A mixed profile of application with respect to programming paradigms in essence means that different requests follow different programming paradigms. ServiceTalk allows such paradigms to co-exist while using the same client/server. In addition it aims to optimize these interactions by using the correct Execution strategy.

Design principles

ServiceTalk follows the below principles for providing a path to no offloading:

  1. Turning off offloading is always an opt-in.

  2. All user code (filters, service, etc) will individually opt-out of offloading when applicable.

  3. Explicit opt-in to no offloading to override auto-inference of execution strategy for that entity(aka an http path/route). ServiceTalk will never override that strategy.

Asynchronous and offloading

As described here, in order to achieve safety from inadvertent introduction of blocking code, ServiceTalk assumes presence of blocking user code even when using ServiceTalk’s asynchronous APIs. So, in order to eliminate offloading for a request there are at least the following steps that are required:

  1. Make sure that there is no blocking code for processing of a request.

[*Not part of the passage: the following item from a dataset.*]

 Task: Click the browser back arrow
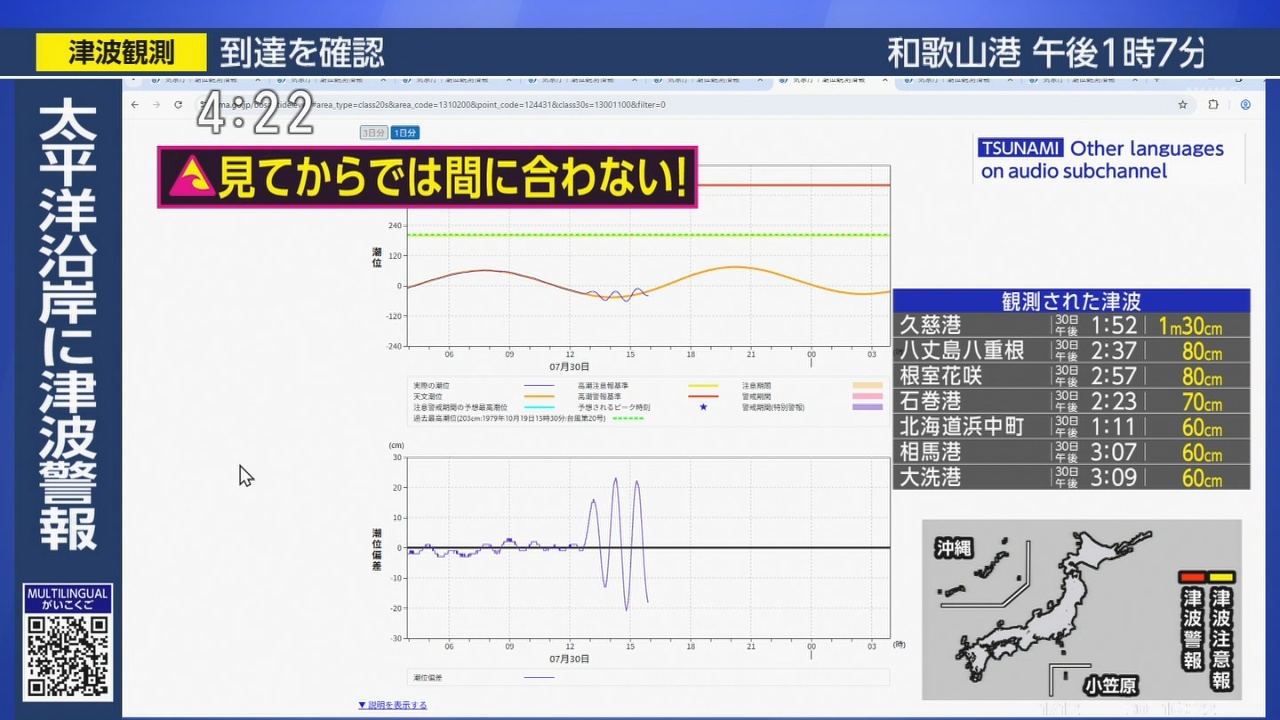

  2. Only use asynchronous APIs for processing of a request.

  3. Turn off offloading for processing of a request.

(1) is user’s responsibility as ServiceTalk does not infer presence of blocking code and (2) is straightforward, (3) is dependent on different protocols and the methodology is elaborated in respective protocol documentation, eg: HTTP.

ServiceTalk assumes when a user is using any of the above methods, "they know what they are doing" and generally applies the strategy specified by the user "as is".